Even though the Housing Board agreed to move on the plan, there was some dissention. Board member Norman Hill said it was unrealistic to think Mobile would be able to afford a development like the one he and other board members visited in New Orleans, where a major redevelopment was partially funded by relief money after Hurricane Katrina. But Chairman Clarence Ball said calling the project unrealistic would not help it move forward.

Hill said he was also confused about why there needed to be three development firms for one project. Brooks told board members similar things are done all over the country.

MHB Executive Director Dwayne Vaughn said it was too early to determine how much of the funding the board would be responsible for. The board will have to pay relocation costs to residents of the communities affected by the project. He said those residents would be notified within 90 days of the move. Those notifications haven’t gone out yet, he said. There are currently 960 family households in the three communities, Vaughn said.

“The number of residents at the communities who will be affected by the redevelopment will change over the coming months as new residents come to the community and other residents leave the community for home ownership, rental in other apartments,” he said.

Mobile’s Director of Community Planning and Development Nigel Roberts said the city would be responsible for some portion of the project. The development would need planning approval and some infrastructure enhancements, Roberts said. He added that the project would help run down areas and reduce outdated housing stock.

“We support the need for the change,” he said. “This will help with the elimination of slum areas and blight.”
The residents forced to move will have an opportunity to move back after the work is completed, Brooks said. Vaughn said in other places around the country, these mixed-income communities reserve about a third of the housing units for low-income residents. The existing low-income communities targeted by the redevelopment, currently consist of 1,300 units.

The U.S. Department of Housing and Urban Development will make a determination on the redevelopment plan’s approval, HUD spokeswoman Gloria Shanahan confirmed in an email, but because the planning process has just begun, HUD oversight is not necessary at this point.

“The Mobile Housing Board will be required to provide a detailed development plan and financing strategy before work is to commence on the three communities,” Shanahan wrote. “This includes a relocation plan for the residents.”

Vaughan said the plan would be presented to HUD for approval once the plan is “fully developed, goes through a comment stage by various stakeholders and comes to a more final form.”

“Some type of HUD approval will be necessary,” Vaughan said.

Shanahan wrote that mixed-use, mixed-income projects are typically good models “for leveraging federal funds that are limited for properties with extensive capital needs … This can supplement HUD funding and makes a better set of options for housing authorities in their development plans.”
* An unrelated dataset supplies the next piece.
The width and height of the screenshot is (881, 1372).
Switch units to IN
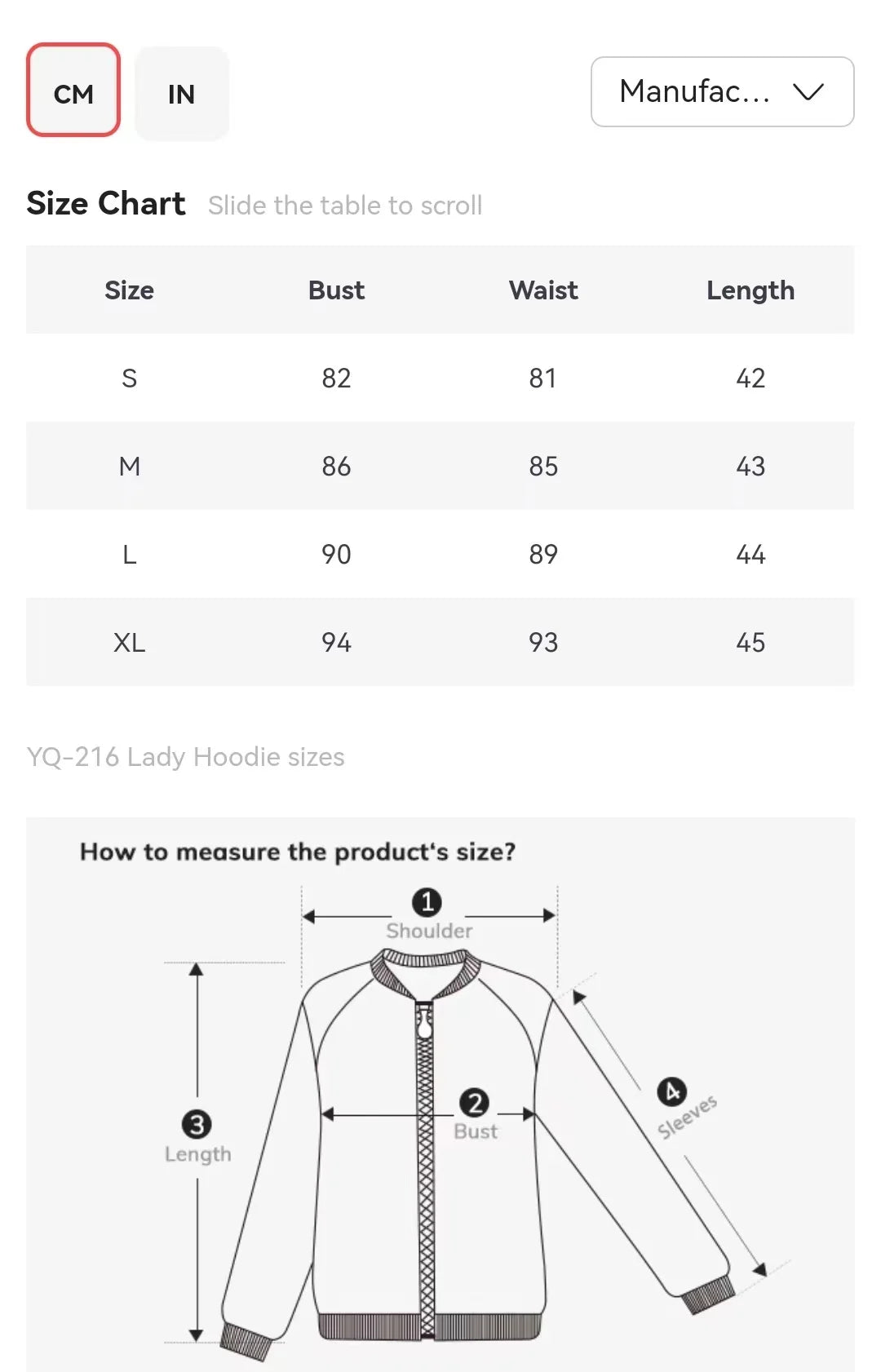pos(181,94)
Low occupancy rates have affected MHB’s funding from HUD. As of September, MHB had an occupancy rate of 67 percent. The rate, which Shanahan previously described as “historically low,” stems in part from the vacant community at Josephine Allen Homes north of downtown. MHB moved residents out of Josephine Allen before gaining HUD approval for a renovation project there, but the authority is currently seeking to have those homes demolished.

Vaughan said an April story announcing $439,000 in redevelopment costs, referenced what it would take to renovate all 13 MHB communities. He added that the public housing portion of the project would total between $198 million to $251 million and the rest would be the mixed-use, mixed income portion, which includes the “market and workforce housing components, commercial retail, infrastructure, mixed-use space, recreational space, site preparation, etc.”  

Mobile Development Enterprises, a non-profit organization associated with MHB, will be involved in the project. Vaughn said it is anticipated MDE will provide “some logistical and strategic support for resident interaction and community engagement.”
Vaughn added that the role of MDE has not been fully defined.

MHB has some of the oldest housing stock in the nation. Brought into service in January 1943, Thomas James Place is one of four MHB housing developments that have been in use for more than 70 years. Homes in Thomas James were originally constructed to provide temporary housing for military personnel stationed at Brookley Field during World War II.

Boykin Tower was opened in September 1983 to serve senior citizens exclusively, and R.V. Taylor opened in November 1967 as a multi-family affordable housing development.